Yesterday, during a Zoom call, I picked up my 5.0 mm signature needles, cast on, and got this show on the road. It’s looking promising so far.

I’m only about a dozen rows in, but I’m already reminded why many knitters eschew intarsia designs. This knitting technique requires a separate ball of yarn for each block of color across a row. The rows you see above have 9 color changes. NINE! The next grouping will have 13 changes. Those yarns need to be twisted around each other at each change to avoid holes from forming between colors. Believing that you can keep all those yarns from turning into a tangled mess on the back is a little like believing in Santa Claus – a happy thought, but sadly not at all real. My intarsia skills are a bit rusty, so I’m going to research any new developments in managing intarsia-tanglements that may have arisen since I last worked a project like this. If I find something that works, I’ll share. I promise.

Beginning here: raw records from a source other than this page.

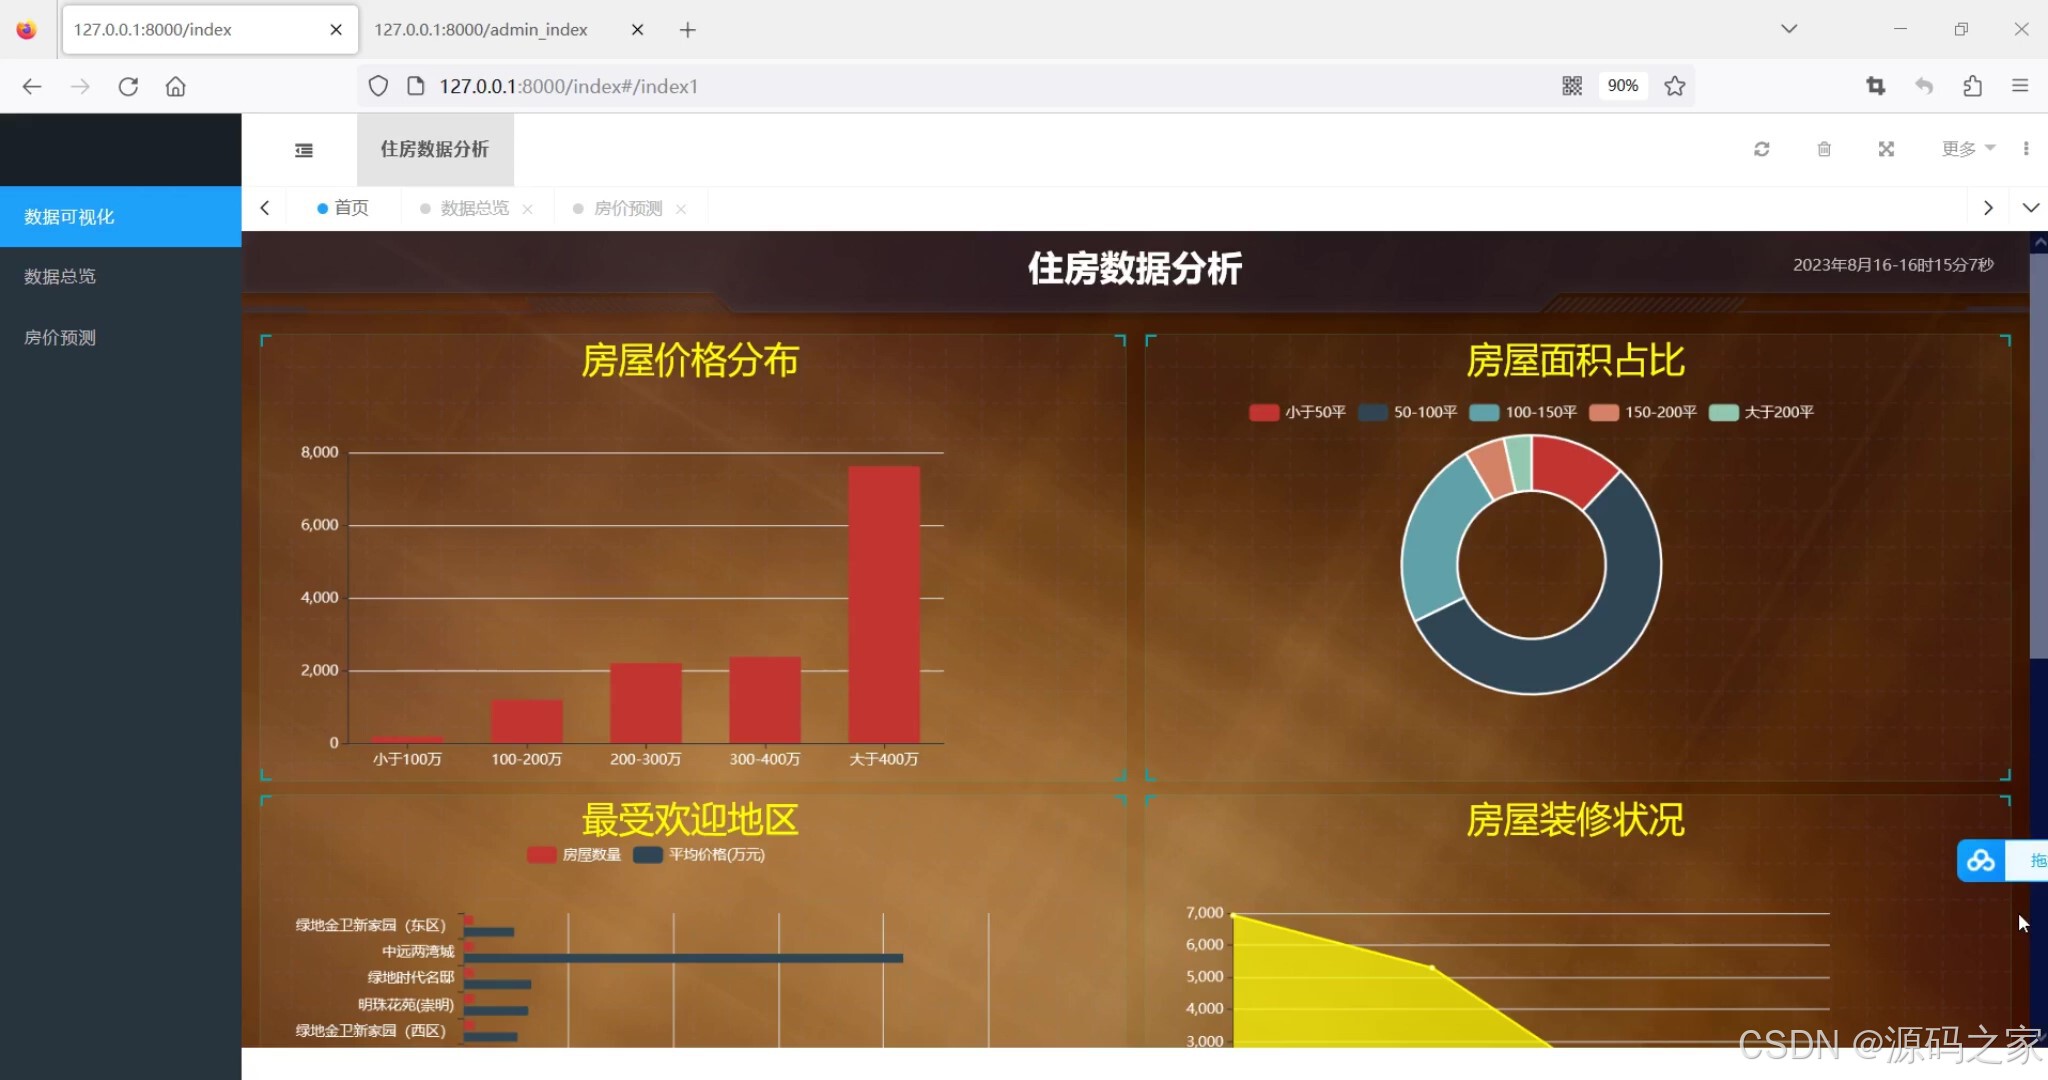Viewport: 2048px width, 1080px height.
Task: Click the 数据可视化 sidebar button
Action: [69, 217]
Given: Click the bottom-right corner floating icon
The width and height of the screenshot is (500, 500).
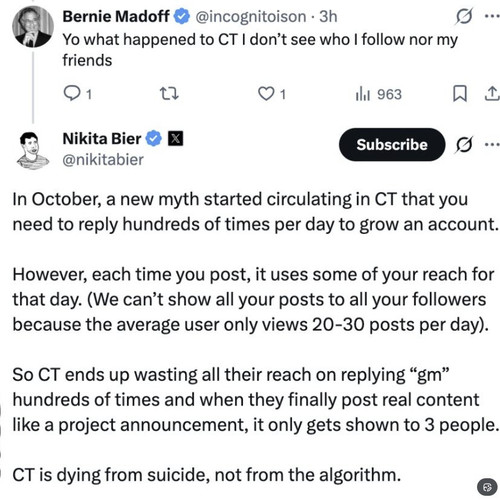Looking at the screenshot, I should pos(487,487).
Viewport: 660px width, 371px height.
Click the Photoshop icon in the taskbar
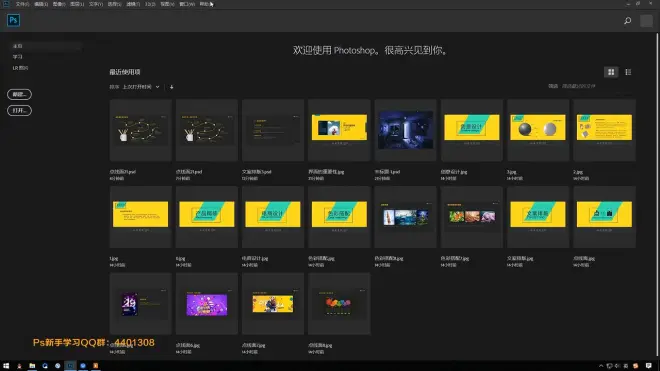(70, 366)
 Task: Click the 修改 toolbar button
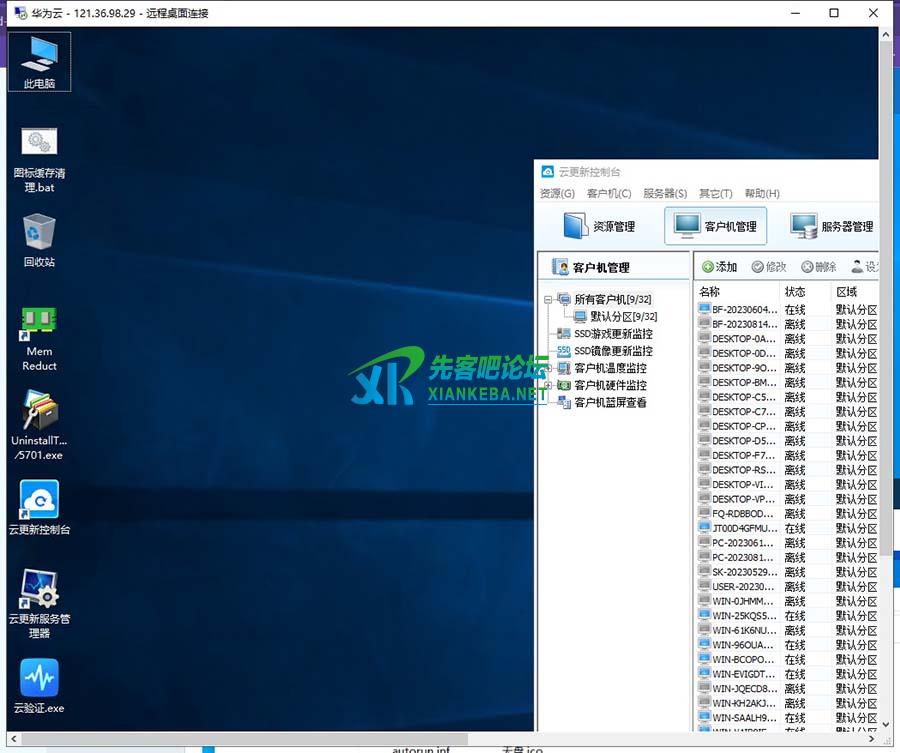click(769, 267)
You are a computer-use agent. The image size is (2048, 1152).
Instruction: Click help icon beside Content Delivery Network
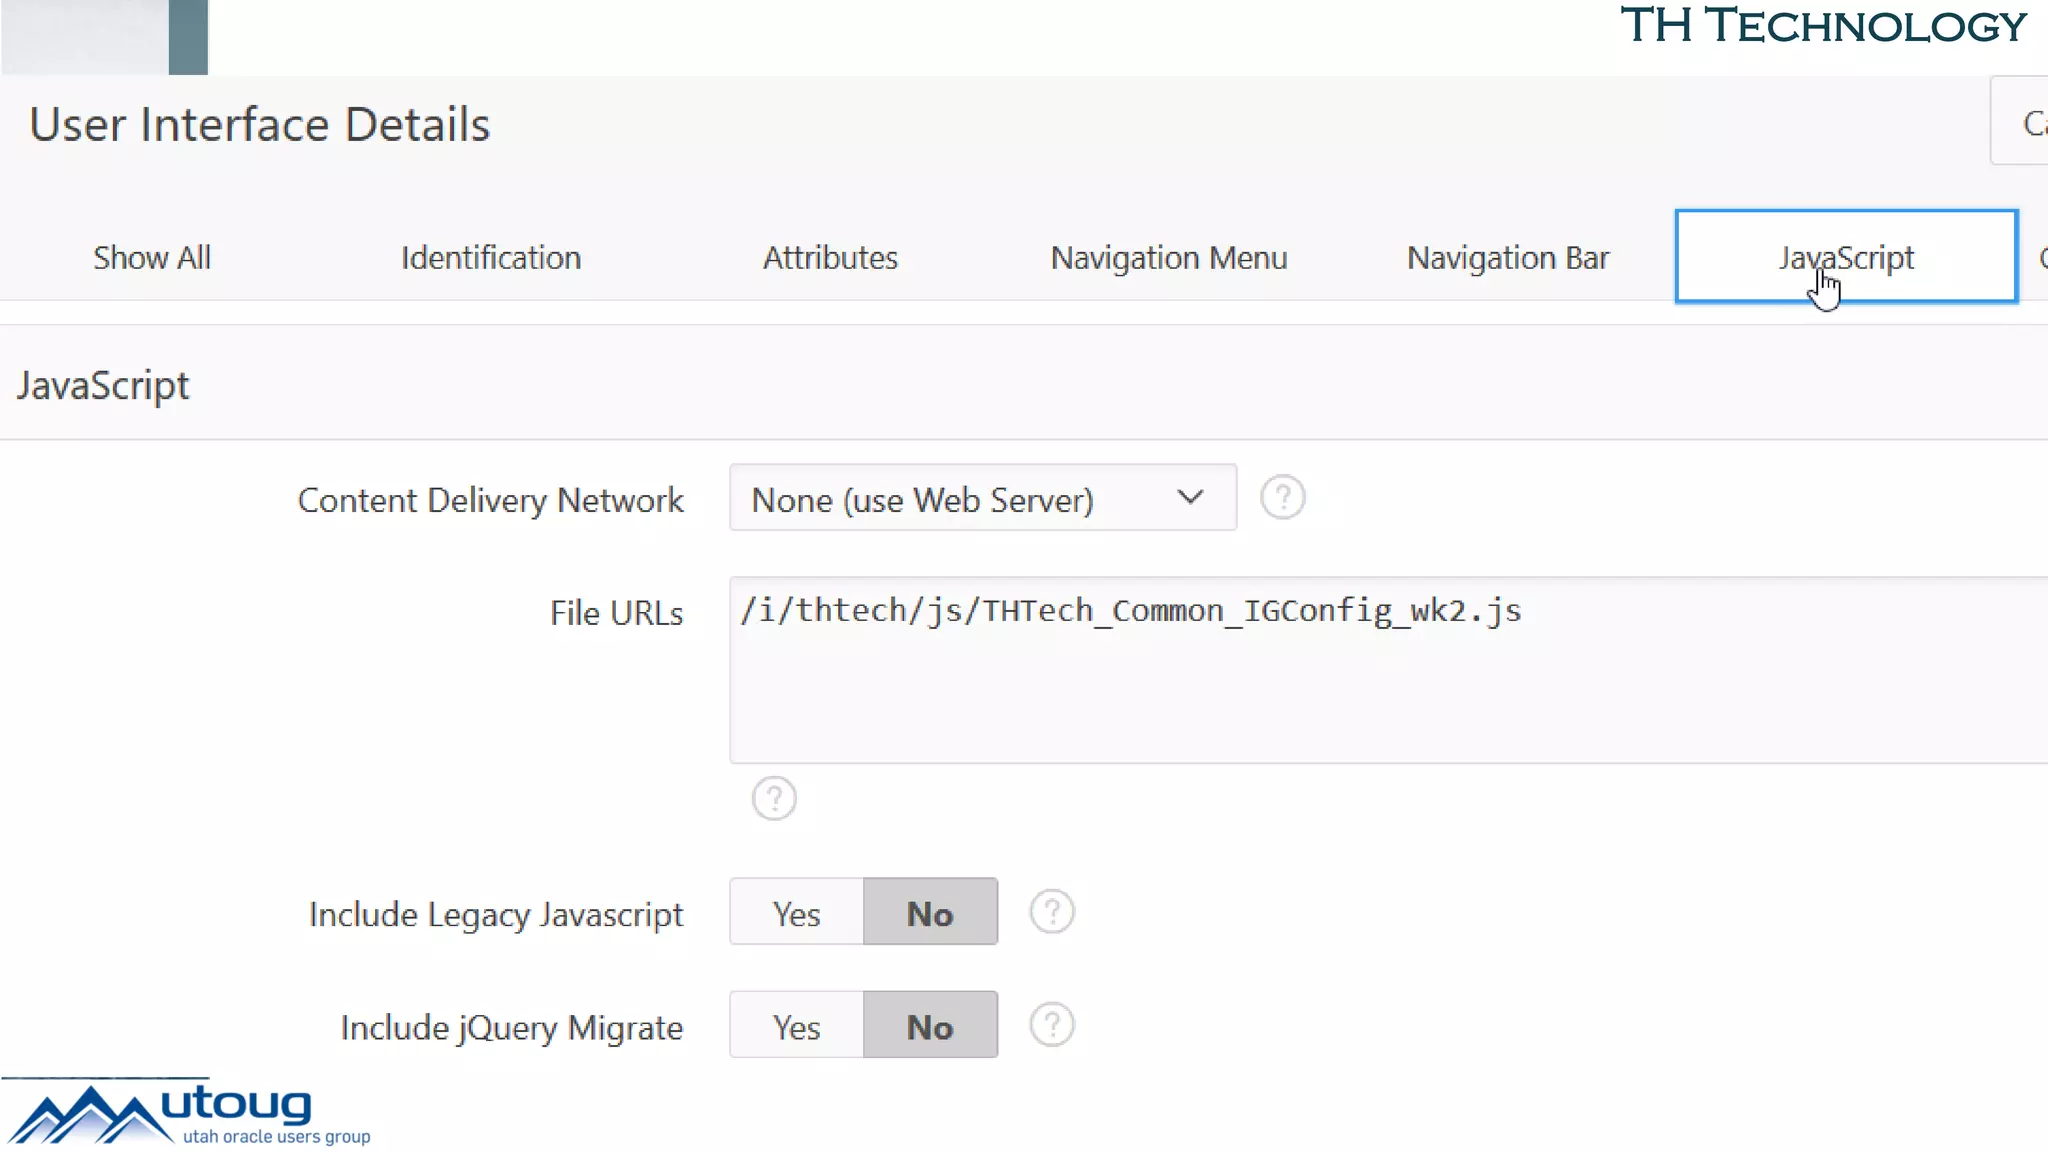tap(1282, 497)
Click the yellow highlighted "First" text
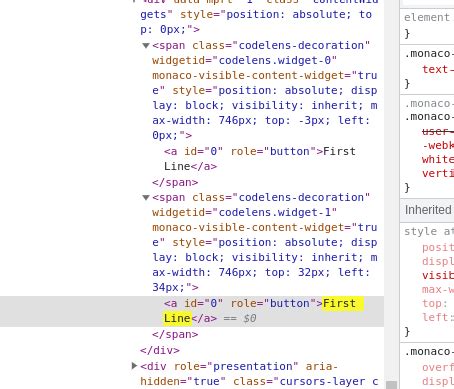The height and width of the screenshot is (389, 454). [339, 303]
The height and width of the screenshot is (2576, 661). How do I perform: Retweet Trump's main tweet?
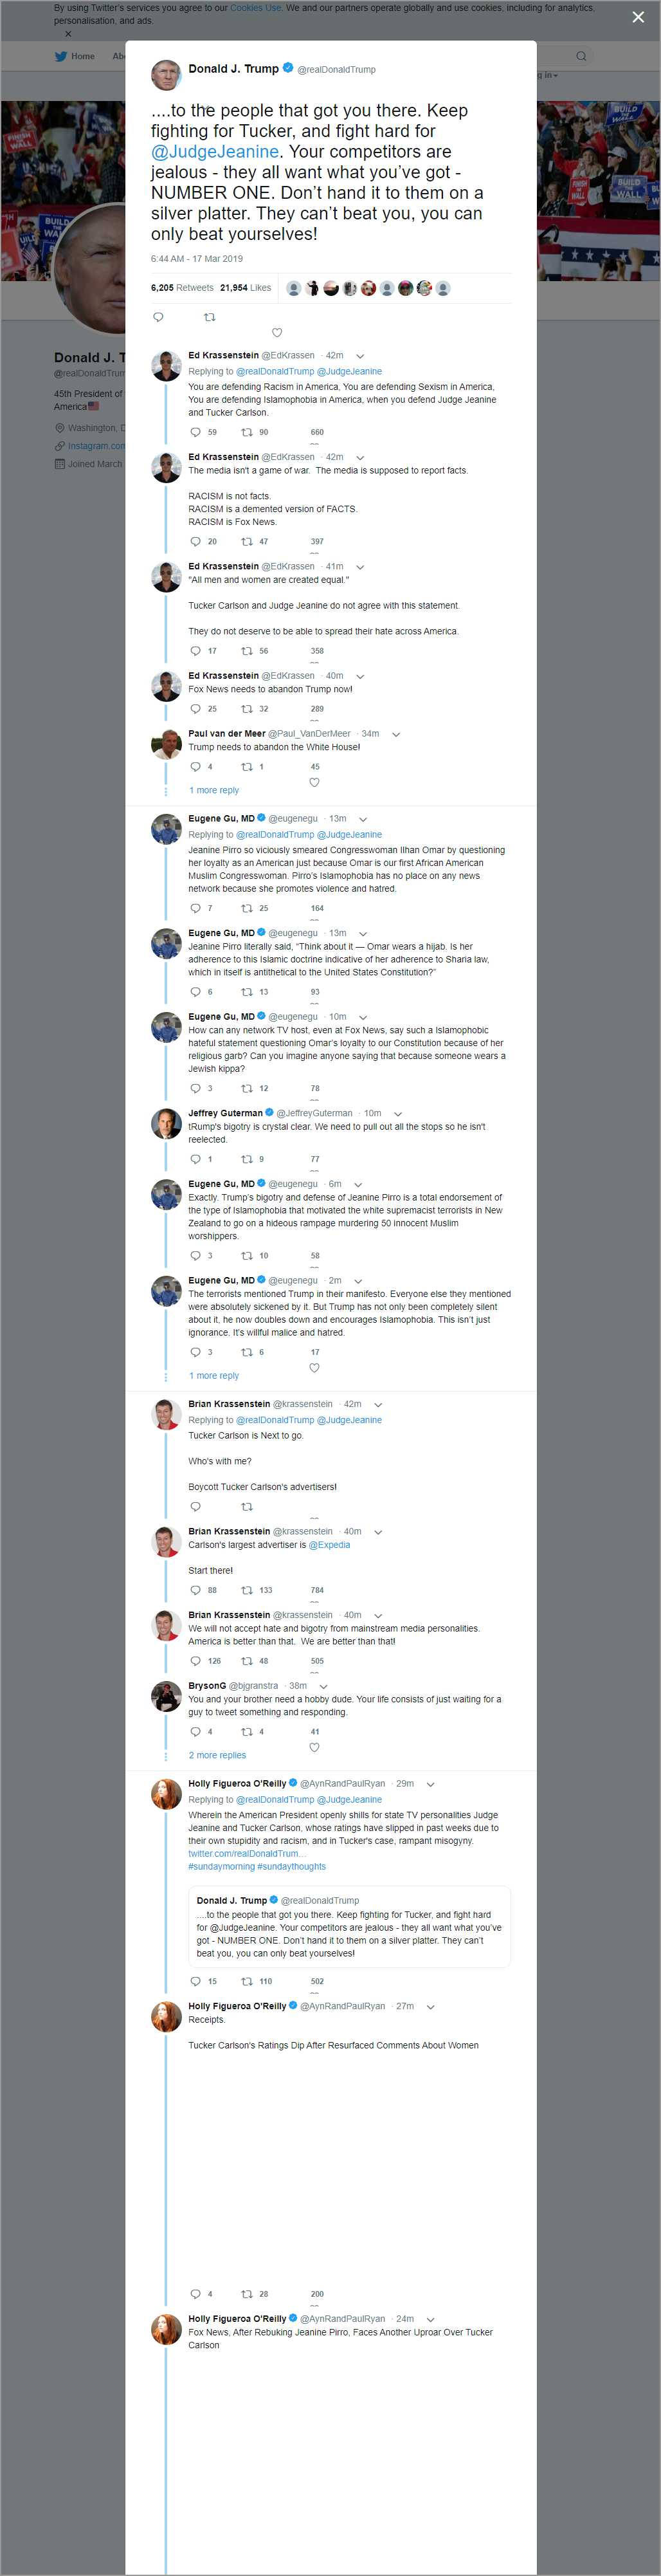(209, 317)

Do you have fond blankety memories, dear knitters? Are there babies in the world snug and cozy because you have the magic to turn sticks and string into giant swatches of love?

Knit well. You got this.

Knicoleknits

7 thoughts on “Blankety

  1. Can’t wait to see your stained glass blanket finished!!!

    I love the knitted blanket I have from my mom, 33 years older, more than a bit bigger, but just as effective at protecting me when things bump in the night.
    So it stays on my bed.

  2. Last week the five year old grandson of friends of ours fell in the playground and broke his arm. He had to go to hospital for surgery and insisted on taking his teddy bear, another stuffed animal, and the blue blankie I made for him when he was born. It was one of my early attempts to re-remember knitting so I know it’s not perfect, but I’m delighted that it gives him such comfort. Blankies rule!